Carrie Parr, age 47, from Blackpool was a senior manager at colleges in Lancashire and Greater Manchester, she enjoyed her career and never imagined things could take such a drastic change in life.

Carrie’s mother became seriously ill, and a care package was put in place to support her at home. Carewatch Blackpool was chosen to provide Carrie’s mother with the care and support she needed.

Her mother’s health deteriorated, and Carrie realised something had to change. So, she made the decision to stand down from where she was working, so she could also care for her mother. Carrie also decided to apply to be a Care Worker for Carewatch Blackpool, allowing her the freedom to be in the area more, and see more of her mum.

Carrie says “I had to decide whether being with her and changing careers was worth more than my career at the time, and the answer was a no-brainer… so I took the plunge and decided to switch careers.”

Joining Carewatch in November 2015, receiving a £250 welcome bonus which helped with the immediate changes in her life. Carrie enjoyed her work and the people she worked with. Sadly, her mother passed away in March 2016, but she found comfort in her work:

“I love the work. It might seem strange, but caring for people has helped with my own grief over losing my mother back in March this year. I try always to provide the care I would have wanted for my own dear mum. This is the rule of thumb for me. Each person is unique and you have to be totally switched on to the individuals’ needs and requirements. You start by reading the care plan in detail, then you discuss the plan with each person.”

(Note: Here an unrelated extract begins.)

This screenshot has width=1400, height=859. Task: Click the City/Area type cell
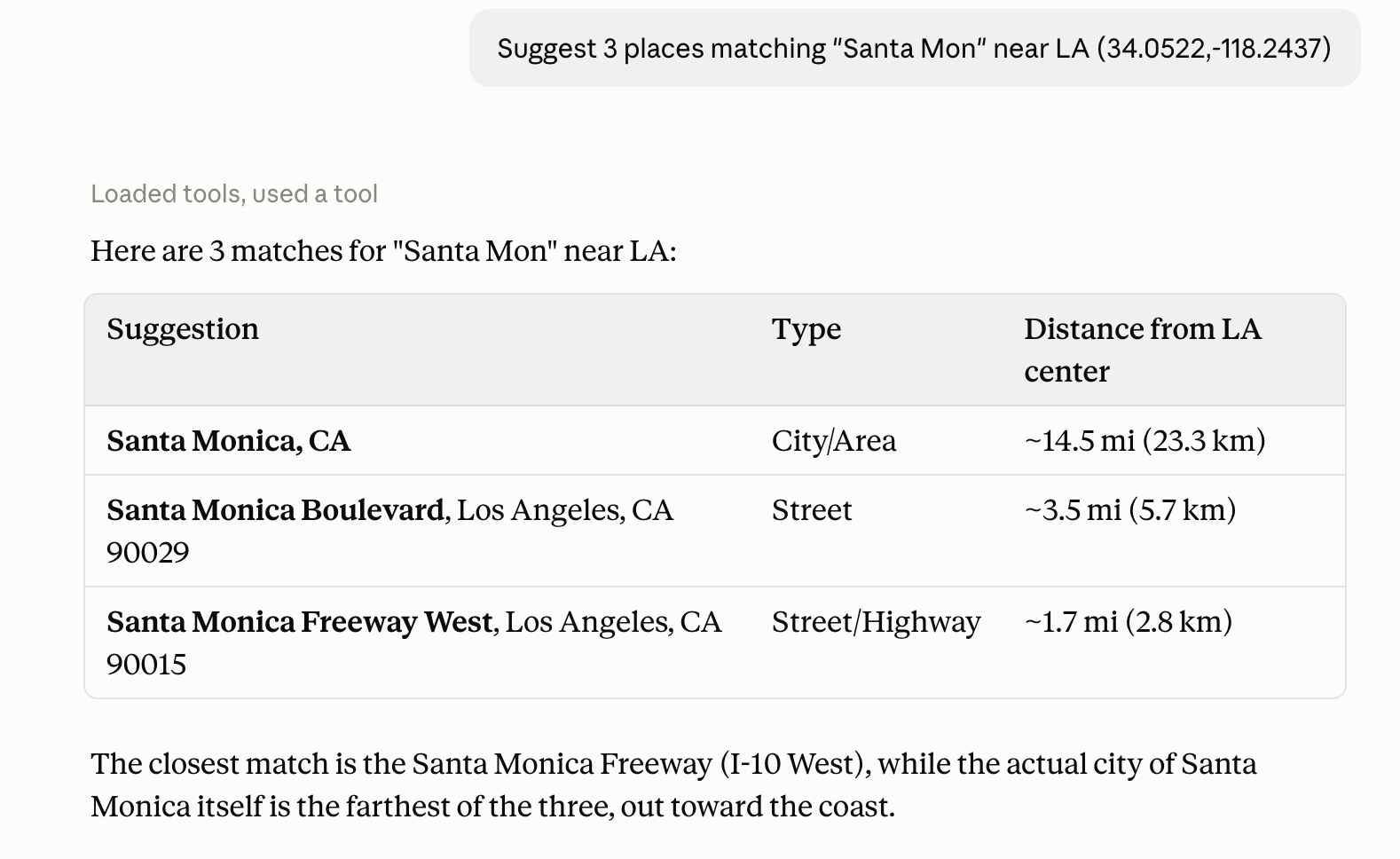click(x=834, y=441)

Carrie’s advice for people looking to change career to care work

The needs and requirements change for each person all the time, so as a carer it is essential you are fully engaged with each person for the time you are allotted to provide any care. Good caring starts with empathy and general care for everyone’s welfare. Carers are the eyes and ears on the ground for the total welfare of each person so it is extremely important we are observant and diligent. Communication both written in the logbook and verbally, ‘on call’ or in the office, is central as well.
A carer also needs to be a strong team-player whether working as a pair delivering care or working alone because you try to always plan ahead.

A good carer knows they are good when people are pleased to see them and always ask when they are coming back

I would recommend caring as a career for the right person. I don’t believe that it is a job; I know it is a vocation and we can make a real difference to those in the most need, so it’s a privilege.